Climate Smart Missoula and Missoula County have spent the last 18 months putting together a plan that's aimed at reducing the area's effects on climate change.

The Missoula Climate Resiliency Plan features a list of areas that are vulnerable to climate change and since the document's draft isn't yet complete, officials are still looking for some community input -- which they say is crucial to finishing the plan.

"We have worked with hundreds of stakeholders and members of the public in the development of this plan but at this point we are putting out what we have come up with and we really need to hear from folks," said Missoula County Energy Conservation and Sustainability coordinator, Dianna Manaeta.

Officials and climate experts unveiled their tentative plan Monday on how to combat climate change on Monday afternoon at the Missoula City Club -- and are looking to receive community input before they begin implementing the plan.
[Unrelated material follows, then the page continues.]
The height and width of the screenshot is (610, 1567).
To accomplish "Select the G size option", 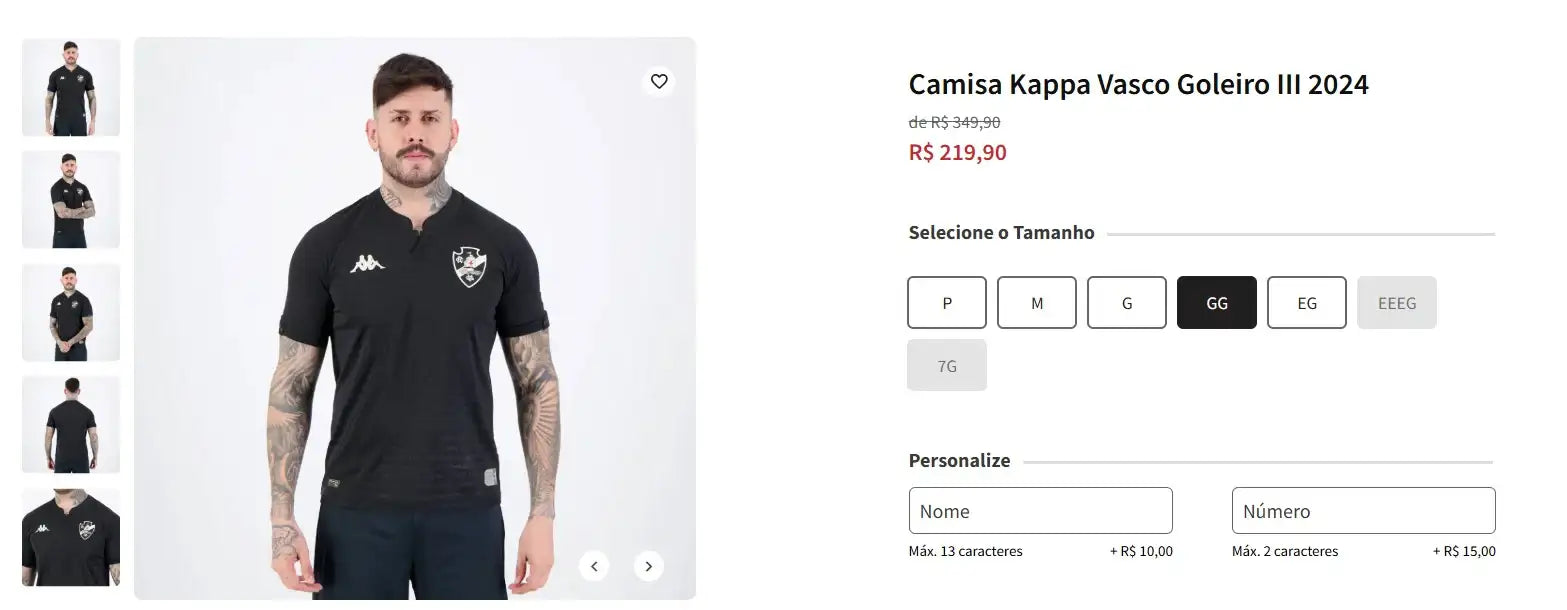I will [x=1126, y=302].
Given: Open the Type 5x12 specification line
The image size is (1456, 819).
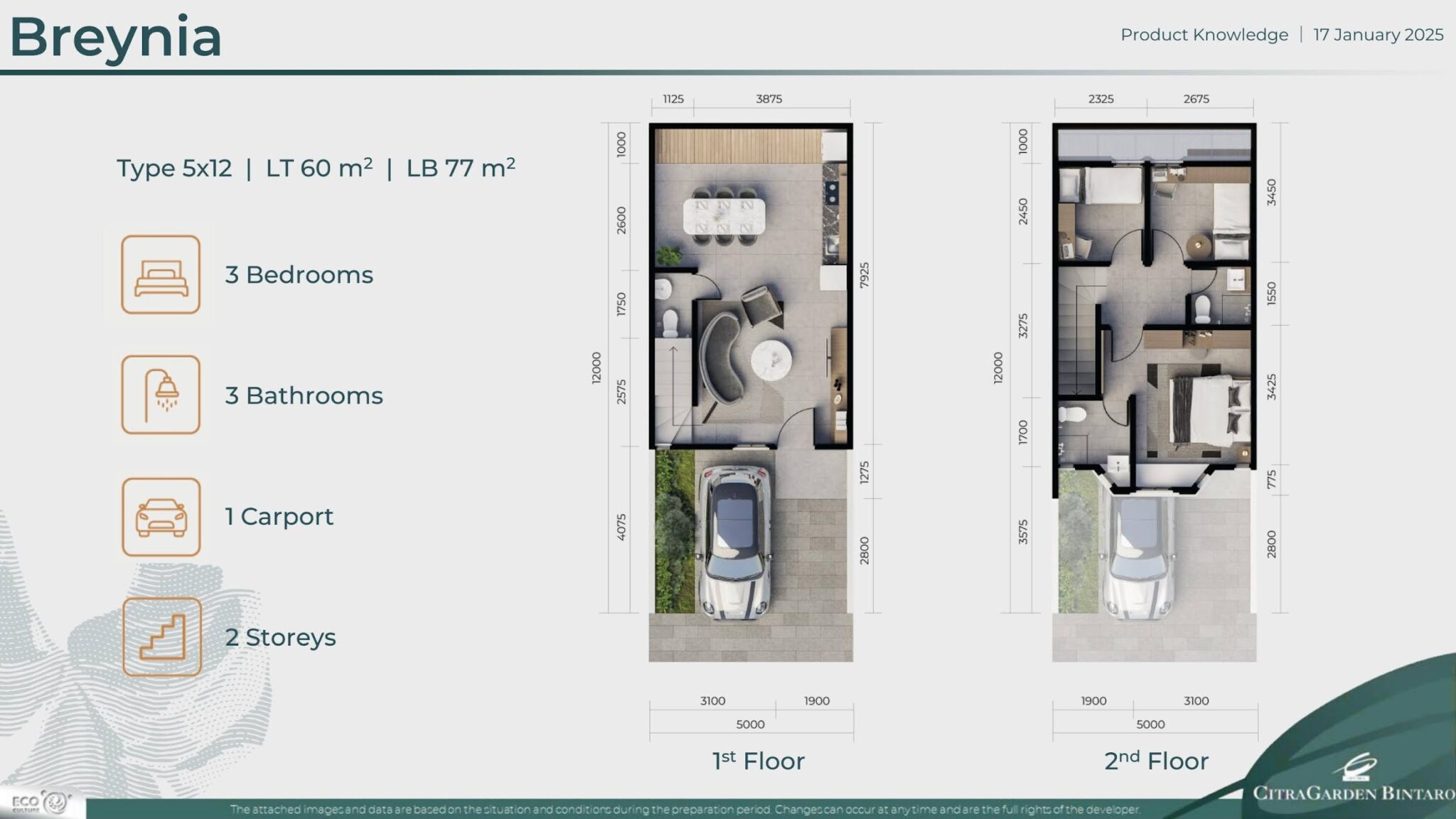Looking at the screenshot, I should [316, 168].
"We have a whole bunch of different vulnerabilities identified given climate, the science behind the climate," Climate Smart Missoula executive director Amy Cilimburg said. "So, who and what is most at risk? And we then have goals and strategies to address those risks."

Missoula’s Climate Resiliency Plan focuses on nine “buckets” -- or areas -- that are crucial to climate mitigation and resiliency efforts. Their website shows the long list of details associated with the resiliency plan that is aimed at keeping Missoula and Western Montana beautiful.

"Still a lot of unanswered questions but this is a great first step in that path," Missoula County Commissioner Dave Strohmaier said.

Some people are voicing concerns about the initial plan -- including Montana Public Service Commission District 4 candidate Daniel Carlino.

“The fact ... that it’s a draft and they are asking for feedback is huge, that’s awesome. My only critique is just making sure that that education is going to reach everyone," Carlino said.

Officials believe climate change education needs to reach everyone in the state because of how important the topic is to Big Sky country.

Carlino told MTN News that companies also need to be held accountable when not contributing to climate mitigation efforts to make this plan work. “It's our future at stake our whole agricultural industries at stake, this should be the number one issue for Montanans.”

Maneta and Cilimburg say the county, city, and community have been great to work with and there has been very little push back to their efforts. Now, the public is being encouraged to weigh in on the draft plan at three open houses.

The first meetings take place on Wednesday, Jan. 22 from 11:30 a.m. until 1:30 p.m., and again from 4 p.m. until 6 p.m. at the Missoula County Courthouse. The third open house will be held from 11:30 a.m. until 1:30 p.m. on Friday, Jan. 24 in the Missoula City Council Chambers.